From the line with "Documentation (585, 1746)" through the line with "[button] (139, 47)", repeat the entries verbatim, both end lines included, and add nothing.

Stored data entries
Content starts

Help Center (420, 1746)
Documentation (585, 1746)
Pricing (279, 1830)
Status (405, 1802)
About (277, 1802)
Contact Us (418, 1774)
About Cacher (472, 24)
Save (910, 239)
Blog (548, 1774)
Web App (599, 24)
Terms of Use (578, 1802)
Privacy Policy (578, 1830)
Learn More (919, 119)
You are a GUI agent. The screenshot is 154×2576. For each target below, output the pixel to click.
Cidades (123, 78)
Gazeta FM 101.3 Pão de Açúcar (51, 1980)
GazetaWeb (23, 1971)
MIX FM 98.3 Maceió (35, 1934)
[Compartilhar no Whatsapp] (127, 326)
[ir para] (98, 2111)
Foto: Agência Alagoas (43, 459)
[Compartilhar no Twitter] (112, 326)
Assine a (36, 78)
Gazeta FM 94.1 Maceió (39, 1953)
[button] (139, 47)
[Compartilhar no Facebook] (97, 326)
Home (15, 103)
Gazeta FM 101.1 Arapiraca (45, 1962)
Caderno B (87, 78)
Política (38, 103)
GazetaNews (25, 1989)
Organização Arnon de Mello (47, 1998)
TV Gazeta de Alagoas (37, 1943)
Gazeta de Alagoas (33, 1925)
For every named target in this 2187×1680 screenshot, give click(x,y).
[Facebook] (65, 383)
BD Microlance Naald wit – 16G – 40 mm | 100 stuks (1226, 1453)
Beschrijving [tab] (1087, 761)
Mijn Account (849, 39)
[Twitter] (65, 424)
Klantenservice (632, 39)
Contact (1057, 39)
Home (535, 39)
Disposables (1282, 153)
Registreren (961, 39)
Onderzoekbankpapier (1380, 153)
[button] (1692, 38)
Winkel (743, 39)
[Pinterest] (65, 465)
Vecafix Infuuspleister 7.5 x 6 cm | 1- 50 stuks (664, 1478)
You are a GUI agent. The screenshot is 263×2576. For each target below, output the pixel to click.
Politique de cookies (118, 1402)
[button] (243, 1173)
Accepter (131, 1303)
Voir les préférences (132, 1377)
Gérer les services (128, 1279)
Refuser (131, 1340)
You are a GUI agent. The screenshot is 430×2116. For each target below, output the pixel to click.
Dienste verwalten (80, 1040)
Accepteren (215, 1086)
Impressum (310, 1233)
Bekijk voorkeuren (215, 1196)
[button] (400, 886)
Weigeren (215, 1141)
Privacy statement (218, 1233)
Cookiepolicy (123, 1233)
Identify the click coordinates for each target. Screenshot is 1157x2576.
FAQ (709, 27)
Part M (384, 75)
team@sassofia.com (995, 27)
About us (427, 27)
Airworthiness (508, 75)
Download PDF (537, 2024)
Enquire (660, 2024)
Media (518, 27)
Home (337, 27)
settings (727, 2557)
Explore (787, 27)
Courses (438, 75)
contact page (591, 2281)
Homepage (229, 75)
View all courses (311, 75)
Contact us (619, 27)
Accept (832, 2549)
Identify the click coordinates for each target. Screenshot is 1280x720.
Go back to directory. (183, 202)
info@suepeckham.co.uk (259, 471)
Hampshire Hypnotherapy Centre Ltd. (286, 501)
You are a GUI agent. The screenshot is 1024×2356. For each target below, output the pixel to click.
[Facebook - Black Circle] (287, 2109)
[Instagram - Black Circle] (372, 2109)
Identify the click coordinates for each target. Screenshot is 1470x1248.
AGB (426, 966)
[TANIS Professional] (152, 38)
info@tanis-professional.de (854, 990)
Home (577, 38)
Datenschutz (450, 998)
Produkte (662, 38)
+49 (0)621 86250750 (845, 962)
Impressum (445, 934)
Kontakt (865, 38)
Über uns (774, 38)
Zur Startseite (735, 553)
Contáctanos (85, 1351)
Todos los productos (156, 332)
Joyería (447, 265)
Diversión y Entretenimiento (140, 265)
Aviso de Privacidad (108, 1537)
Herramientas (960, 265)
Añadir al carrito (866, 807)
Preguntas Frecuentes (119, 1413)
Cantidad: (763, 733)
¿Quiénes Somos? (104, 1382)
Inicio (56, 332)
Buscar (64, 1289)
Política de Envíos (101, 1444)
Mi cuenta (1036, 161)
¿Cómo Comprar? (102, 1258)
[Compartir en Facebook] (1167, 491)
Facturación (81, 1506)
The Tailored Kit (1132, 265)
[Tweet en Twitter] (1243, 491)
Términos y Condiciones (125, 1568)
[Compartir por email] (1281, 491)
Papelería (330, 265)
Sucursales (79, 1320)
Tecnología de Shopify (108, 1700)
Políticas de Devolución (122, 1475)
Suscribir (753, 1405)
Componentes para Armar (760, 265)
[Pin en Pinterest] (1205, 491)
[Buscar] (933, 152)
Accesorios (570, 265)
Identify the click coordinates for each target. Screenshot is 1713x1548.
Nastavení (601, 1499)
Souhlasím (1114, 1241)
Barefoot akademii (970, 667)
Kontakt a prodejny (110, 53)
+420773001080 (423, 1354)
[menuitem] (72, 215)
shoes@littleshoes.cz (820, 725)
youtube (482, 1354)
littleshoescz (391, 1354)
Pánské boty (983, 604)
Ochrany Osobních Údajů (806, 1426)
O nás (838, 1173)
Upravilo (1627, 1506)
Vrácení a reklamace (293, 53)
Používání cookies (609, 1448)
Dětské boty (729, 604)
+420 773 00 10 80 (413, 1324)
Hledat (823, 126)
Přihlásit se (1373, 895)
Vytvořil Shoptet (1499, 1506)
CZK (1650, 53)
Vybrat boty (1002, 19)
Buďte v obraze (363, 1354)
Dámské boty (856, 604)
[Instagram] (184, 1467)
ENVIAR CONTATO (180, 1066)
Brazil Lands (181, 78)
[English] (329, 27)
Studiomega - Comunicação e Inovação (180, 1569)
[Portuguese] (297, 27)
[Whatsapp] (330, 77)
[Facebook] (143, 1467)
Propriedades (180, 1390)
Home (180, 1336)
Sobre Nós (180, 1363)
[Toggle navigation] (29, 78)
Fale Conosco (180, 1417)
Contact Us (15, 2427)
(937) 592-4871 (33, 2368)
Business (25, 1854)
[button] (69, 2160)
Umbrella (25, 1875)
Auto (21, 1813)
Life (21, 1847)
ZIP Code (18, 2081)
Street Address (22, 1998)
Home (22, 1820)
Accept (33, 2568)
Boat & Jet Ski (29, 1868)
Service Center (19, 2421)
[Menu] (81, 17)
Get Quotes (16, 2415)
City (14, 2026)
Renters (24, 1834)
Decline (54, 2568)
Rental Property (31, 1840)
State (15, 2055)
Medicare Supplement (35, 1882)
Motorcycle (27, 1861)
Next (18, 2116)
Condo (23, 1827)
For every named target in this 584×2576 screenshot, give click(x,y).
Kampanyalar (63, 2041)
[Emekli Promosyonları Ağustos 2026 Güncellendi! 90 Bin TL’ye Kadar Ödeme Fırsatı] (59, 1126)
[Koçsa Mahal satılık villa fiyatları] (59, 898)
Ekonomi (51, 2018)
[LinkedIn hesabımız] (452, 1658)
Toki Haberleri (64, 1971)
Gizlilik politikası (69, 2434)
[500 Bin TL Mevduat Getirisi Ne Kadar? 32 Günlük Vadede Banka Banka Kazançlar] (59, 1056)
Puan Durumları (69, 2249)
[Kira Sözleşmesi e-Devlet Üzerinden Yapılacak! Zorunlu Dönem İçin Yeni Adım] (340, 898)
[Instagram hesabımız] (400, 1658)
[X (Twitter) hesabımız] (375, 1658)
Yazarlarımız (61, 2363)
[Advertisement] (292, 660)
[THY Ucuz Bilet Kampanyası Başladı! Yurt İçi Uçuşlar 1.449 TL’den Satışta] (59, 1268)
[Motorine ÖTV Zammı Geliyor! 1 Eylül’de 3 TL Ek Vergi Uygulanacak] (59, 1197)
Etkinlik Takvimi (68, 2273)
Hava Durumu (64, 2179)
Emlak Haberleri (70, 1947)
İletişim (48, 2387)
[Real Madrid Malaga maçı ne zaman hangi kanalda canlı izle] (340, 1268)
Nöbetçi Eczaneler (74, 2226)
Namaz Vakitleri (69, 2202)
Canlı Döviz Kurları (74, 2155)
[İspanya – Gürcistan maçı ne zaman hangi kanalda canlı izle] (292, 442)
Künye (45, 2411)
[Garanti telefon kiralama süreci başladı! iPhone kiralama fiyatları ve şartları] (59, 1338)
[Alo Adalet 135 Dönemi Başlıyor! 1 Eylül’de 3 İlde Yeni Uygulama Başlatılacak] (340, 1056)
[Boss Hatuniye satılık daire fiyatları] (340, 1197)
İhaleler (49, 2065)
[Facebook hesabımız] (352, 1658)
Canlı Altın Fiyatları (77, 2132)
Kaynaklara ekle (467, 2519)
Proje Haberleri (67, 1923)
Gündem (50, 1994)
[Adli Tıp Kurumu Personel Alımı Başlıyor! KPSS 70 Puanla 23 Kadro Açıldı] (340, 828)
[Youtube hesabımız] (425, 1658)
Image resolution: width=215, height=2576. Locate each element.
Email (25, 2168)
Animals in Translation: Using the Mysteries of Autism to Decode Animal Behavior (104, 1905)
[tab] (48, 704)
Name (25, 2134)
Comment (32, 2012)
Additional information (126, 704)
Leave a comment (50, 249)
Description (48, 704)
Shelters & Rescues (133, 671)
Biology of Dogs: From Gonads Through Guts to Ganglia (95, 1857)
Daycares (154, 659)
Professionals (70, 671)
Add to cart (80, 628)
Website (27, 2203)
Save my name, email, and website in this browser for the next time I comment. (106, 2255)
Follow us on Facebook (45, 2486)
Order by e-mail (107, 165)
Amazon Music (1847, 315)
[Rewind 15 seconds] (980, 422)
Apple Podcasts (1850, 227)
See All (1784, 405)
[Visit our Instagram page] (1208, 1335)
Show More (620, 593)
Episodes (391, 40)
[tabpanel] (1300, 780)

Content ends

Response to the exercise:
Documentation (585, 1746)
Pricing (279, 1830)
Status (405, 1802)
About (277, 1802)
Contact Us (418, 1774)
About Cacher (472, 24)
Save (910, 239)
Blog (548, 1774)
Web App (599, 24)
Terms of Use (578, 1802)
Privacy Policy (578, 1830)
Learn More (919, 119)
You are a GUI agent. The screenshot is 154×2576. For each target below, output the pixel to click.
Cidades (123, 78)
Gazeta FM 101.3 Pão de Açúcar (51, 1980)
GazetaWeb (23, 1971)
MIX FM 98.3 Maceió (35, 1934)
[Compartilhar no Whatsapp] (127, 326)
[ir para] (98, 2111)
Foto: Agência Alagoas (43, 459)
[Compartilhar no Twitter] (112, 326)
Assine a (36, 78)
Gazeta FM 94.1 Maceió (39, 1953)
[button] (139, 47)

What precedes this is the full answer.